Carlos the Jackal was active during the 1970s and 1980s. I dimly remember him from that era, but had either forgotten or never knew most of the details of his terrorist career. That era is being recalled, as Carlos went on trial today in Paris for four bombings in the 1980s that killed eleven people.
Carlos, if like me you don’t remember much about him, is a Venezuelan whose real name is Ilich Ramirez Sanchez. Now 62, he is a lifelong Communist who embarked on his career of terrorism at an early age. He was kicked out of Moscow University at age 21, whereupon he joined the Popular Front for the Liberation of Palestine and was sent to a training camp run by the Iraqi military. (By that time he had already been trained in guerrilla warfare by the Cuban General Intelligence Directorate.) He conducted terrorist attacks across Europe, including England, France, Austria and West Berlin. He collaborated with East Germany’s Stasi and hid out in Beirut. He was finally captured in Sudan in 1994, tried and imprisoned for life. No doubt there is a good reason why he is only now facing the current charges, but I haven’t seen an explanation.
Carlos, then and now:
It is interesting how much of the current generation of terrorism was anticipated by Carlos’s career. His techniques were mostly similar–car bombings, assassinations, bombs on trains, hostage-taking. Like many of today’s terrorists, he seamlessly fused the apparently incompatible doctrines of Marxism and radical Islam. Carlos converted to Islam in 1975. He enthusiastically supported Osama bin Laden and Saddam Hussein. While his main theater of operations was Europe, he identified the U.S. and Israel as his “main imperialist enemies.” His line of BS is interchangeable with what we hear from today’s terrorists:
Supporting her husband before the trial, Ms Coutant-Peyre said: “He is not a criminal but a politician, like Nelson Mandela. He is a freedom fighter – a revolutionary.”The current trial is something of a spectacle. Security is tight; the dock where Carlos sits is fronted with bulletproof glass and topped with a cage ceiling:
When it was pointed out that Carlos had admitted killing hundreds during his career as a “super terrorist,” Ms Coutant-Peyre said: “It’s very unfortunate for the victims, but there’s always a reason in international politics.”
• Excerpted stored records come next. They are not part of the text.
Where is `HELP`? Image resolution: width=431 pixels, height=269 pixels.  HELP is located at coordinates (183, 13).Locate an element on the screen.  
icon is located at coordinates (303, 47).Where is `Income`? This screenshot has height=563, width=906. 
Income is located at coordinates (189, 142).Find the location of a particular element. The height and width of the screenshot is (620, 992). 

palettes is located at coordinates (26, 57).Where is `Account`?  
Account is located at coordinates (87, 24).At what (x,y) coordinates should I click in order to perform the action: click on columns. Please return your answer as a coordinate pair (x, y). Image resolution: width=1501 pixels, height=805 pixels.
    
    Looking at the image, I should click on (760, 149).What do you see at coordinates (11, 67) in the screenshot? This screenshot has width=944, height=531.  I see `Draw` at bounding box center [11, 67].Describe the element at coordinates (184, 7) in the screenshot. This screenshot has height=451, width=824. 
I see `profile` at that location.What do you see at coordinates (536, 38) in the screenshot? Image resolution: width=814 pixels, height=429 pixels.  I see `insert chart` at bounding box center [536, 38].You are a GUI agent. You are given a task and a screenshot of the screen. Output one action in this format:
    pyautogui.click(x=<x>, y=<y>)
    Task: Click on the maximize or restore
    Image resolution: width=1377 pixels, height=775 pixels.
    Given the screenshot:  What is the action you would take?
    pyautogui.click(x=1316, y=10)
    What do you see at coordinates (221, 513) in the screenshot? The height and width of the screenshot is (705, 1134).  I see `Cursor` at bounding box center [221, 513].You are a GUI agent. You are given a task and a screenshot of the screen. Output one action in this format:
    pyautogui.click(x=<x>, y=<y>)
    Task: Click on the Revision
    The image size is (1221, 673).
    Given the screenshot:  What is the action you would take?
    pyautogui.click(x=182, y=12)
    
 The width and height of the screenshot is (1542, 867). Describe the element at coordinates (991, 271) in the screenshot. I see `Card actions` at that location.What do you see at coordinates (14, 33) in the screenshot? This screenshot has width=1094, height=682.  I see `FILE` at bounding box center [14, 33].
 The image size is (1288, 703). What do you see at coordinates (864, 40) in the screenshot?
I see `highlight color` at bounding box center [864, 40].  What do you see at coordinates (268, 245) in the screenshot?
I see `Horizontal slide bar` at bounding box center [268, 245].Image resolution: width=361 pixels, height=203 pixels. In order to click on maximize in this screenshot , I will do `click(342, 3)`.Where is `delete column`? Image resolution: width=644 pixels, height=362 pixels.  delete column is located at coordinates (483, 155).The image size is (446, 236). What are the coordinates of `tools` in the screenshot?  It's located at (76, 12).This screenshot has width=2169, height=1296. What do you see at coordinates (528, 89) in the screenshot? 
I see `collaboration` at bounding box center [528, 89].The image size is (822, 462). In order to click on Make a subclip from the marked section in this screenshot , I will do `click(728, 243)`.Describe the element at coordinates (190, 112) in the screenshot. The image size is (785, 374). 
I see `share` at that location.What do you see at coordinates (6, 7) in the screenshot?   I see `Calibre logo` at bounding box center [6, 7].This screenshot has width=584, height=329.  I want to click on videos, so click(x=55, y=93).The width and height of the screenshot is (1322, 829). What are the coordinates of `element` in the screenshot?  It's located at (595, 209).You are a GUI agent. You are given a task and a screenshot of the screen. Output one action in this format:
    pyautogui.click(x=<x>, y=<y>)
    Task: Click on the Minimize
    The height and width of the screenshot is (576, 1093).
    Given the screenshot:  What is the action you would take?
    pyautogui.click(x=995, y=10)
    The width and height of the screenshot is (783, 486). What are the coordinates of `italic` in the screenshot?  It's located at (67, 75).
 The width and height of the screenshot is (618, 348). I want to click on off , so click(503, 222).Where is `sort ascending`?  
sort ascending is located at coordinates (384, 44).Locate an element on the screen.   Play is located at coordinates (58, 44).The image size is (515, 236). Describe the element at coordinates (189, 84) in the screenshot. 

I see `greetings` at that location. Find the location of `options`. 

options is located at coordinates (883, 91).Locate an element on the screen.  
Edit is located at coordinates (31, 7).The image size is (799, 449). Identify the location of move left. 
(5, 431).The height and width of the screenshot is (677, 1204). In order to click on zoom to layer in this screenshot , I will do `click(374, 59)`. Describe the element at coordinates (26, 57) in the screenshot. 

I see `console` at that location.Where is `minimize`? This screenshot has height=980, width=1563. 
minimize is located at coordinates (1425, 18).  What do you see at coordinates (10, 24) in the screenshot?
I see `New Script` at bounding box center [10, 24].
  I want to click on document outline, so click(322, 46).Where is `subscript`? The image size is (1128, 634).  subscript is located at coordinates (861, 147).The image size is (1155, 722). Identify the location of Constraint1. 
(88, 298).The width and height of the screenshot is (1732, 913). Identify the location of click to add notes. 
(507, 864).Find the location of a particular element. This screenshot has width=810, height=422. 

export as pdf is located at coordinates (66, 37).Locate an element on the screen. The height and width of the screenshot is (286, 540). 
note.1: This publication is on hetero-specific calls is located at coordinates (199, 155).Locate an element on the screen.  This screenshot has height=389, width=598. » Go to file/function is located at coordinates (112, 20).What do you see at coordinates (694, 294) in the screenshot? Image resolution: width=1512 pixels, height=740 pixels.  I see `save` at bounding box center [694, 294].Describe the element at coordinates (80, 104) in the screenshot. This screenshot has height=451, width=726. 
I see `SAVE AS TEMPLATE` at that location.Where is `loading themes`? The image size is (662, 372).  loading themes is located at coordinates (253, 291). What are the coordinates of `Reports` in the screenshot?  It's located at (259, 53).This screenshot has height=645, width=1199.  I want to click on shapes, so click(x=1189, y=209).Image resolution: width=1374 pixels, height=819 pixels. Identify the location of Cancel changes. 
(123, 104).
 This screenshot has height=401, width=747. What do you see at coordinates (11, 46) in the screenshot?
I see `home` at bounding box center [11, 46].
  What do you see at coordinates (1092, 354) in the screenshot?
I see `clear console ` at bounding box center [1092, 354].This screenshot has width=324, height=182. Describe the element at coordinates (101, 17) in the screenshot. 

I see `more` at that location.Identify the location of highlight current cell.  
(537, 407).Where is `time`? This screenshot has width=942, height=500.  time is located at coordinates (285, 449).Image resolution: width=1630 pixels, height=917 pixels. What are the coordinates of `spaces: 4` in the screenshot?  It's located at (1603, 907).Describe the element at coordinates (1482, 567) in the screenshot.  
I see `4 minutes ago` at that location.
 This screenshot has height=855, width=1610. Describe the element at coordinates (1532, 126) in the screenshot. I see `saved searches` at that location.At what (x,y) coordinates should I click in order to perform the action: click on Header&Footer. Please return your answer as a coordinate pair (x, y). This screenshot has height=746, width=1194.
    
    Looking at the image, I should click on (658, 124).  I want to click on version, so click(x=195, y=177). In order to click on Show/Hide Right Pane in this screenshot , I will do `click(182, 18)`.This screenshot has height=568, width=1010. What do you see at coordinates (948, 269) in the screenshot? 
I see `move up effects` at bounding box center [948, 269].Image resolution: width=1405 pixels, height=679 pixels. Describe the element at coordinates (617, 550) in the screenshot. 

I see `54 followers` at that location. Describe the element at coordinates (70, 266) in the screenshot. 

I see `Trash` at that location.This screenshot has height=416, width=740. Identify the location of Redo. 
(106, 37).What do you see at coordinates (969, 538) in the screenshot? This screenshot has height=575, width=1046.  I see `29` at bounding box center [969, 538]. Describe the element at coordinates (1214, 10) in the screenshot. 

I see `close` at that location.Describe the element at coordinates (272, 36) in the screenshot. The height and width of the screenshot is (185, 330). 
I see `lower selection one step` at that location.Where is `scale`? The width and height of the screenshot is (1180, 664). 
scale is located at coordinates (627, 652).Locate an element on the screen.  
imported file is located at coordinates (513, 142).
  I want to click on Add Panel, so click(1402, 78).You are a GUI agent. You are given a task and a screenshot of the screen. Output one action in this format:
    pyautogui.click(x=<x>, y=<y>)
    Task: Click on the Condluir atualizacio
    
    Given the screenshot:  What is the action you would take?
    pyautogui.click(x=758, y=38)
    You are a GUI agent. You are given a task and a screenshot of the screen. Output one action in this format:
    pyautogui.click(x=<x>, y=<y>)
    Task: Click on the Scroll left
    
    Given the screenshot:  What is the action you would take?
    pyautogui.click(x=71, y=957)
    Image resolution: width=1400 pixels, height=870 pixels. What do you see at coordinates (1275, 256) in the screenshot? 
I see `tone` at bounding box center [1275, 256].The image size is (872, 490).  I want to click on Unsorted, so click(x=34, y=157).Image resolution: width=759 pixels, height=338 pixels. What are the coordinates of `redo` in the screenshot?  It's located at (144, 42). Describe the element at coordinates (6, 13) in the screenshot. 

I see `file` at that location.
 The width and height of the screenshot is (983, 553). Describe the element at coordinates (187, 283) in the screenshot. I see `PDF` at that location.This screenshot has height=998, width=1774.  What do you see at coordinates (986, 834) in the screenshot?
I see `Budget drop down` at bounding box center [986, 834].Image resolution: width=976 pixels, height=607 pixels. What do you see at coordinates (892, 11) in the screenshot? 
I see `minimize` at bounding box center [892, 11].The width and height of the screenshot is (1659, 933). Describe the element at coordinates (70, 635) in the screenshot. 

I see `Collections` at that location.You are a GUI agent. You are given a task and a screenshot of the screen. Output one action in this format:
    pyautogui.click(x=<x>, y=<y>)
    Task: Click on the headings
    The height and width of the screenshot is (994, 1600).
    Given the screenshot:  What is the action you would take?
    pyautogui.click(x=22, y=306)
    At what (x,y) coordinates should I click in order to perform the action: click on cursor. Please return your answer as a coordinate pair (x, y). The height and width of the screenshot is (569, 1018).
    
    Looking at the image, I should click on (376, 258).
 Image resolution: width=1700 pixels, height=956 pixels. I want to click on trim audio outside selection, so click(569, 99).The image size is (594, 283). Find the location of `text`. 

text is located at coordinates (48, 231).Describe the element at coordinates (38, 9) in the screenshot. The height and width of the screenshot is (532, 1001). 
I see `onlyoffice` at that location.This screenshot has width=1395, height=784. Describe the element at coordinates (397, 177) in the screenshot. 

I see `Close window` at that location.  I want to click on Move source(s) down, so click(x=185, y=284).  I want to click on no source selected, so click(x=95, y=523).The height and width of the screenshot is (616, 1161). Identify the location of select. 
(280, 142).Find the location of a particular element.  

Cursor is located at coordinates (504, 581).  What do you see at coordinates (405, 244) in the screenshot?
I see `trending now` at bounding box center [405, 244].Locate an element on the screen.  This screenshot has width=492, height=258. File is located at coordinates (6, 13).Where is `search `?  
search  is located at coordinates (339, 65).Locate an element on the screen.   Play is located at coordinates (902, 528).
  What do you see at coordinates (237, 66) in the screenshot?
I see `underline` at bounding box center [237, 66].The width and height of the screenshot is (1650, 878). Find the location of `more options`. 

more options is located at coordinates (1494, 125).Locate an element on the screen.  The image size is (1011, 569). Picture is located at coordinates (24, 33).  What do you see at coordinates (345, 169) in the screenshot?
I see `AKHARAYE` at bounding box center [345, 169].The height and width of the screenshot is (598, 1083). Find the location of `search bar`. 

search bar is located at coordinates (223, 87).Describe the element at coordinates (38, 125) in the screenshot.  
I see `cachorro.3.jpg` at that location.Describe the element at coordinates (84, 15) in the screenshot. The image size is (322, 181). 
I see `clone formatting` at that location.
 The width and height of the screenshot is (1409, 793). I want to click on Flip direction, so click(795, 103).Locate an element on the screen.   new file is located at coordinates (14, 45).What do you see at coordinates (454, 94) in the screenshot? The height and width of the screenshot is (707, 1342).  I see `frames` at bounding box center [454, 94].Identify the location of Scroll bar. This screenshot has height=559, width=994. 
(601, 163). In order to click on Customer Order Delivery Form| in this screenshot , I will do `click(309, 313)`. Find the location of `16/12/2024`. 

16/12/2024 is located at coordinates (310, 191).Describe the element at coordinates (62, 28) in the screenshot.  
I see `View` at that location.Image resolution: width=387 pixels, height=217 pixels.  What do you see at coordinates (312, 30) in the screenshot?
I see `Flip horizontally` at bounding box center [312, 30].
Not that Carlos apparently has much to fear from the packed gallery, much of which shares his wife’s assessment of his career:
Speaking to confirm his real name – Ilich Ramirez Sanchez – Carlos looked relaxed and calm in jeans, sweatshirt, and a blue casual jacket as he smiled and raised his arm in a clenched-fist salute.In general, Carlos seems to have made a success of his career as a terrorist. Currently on a hunger strike–that’s the report, anyway; he looks well-fed–Carlos apparently has not been made to experience any particular discomfort, despite admitting to hundreds of murders. He has been married three times, most recently to a lawyer, the woman quoted above, who is participating in his defense: “the notorious womanizer married [her] in prison a decade ago.”
During a number of interventions, Carlos was cheered from the public gallery as he blamed “Imperialists” for waging war on Muslims, and attacked the “racist Zionists of Israel.” …
Supporters attending the court included a number of Venezuelans who view Carlos as a political prisoner. As their applause intensified, judges called for order, saying that a courtroom was not a place to hold a political demonstration.
Is the era of the celebrity terrorist over, or will Khalid Sheik Mohammed someday be cheered by adoring crowds who accept that he, too, is “a politician, like Nelson Mandela”?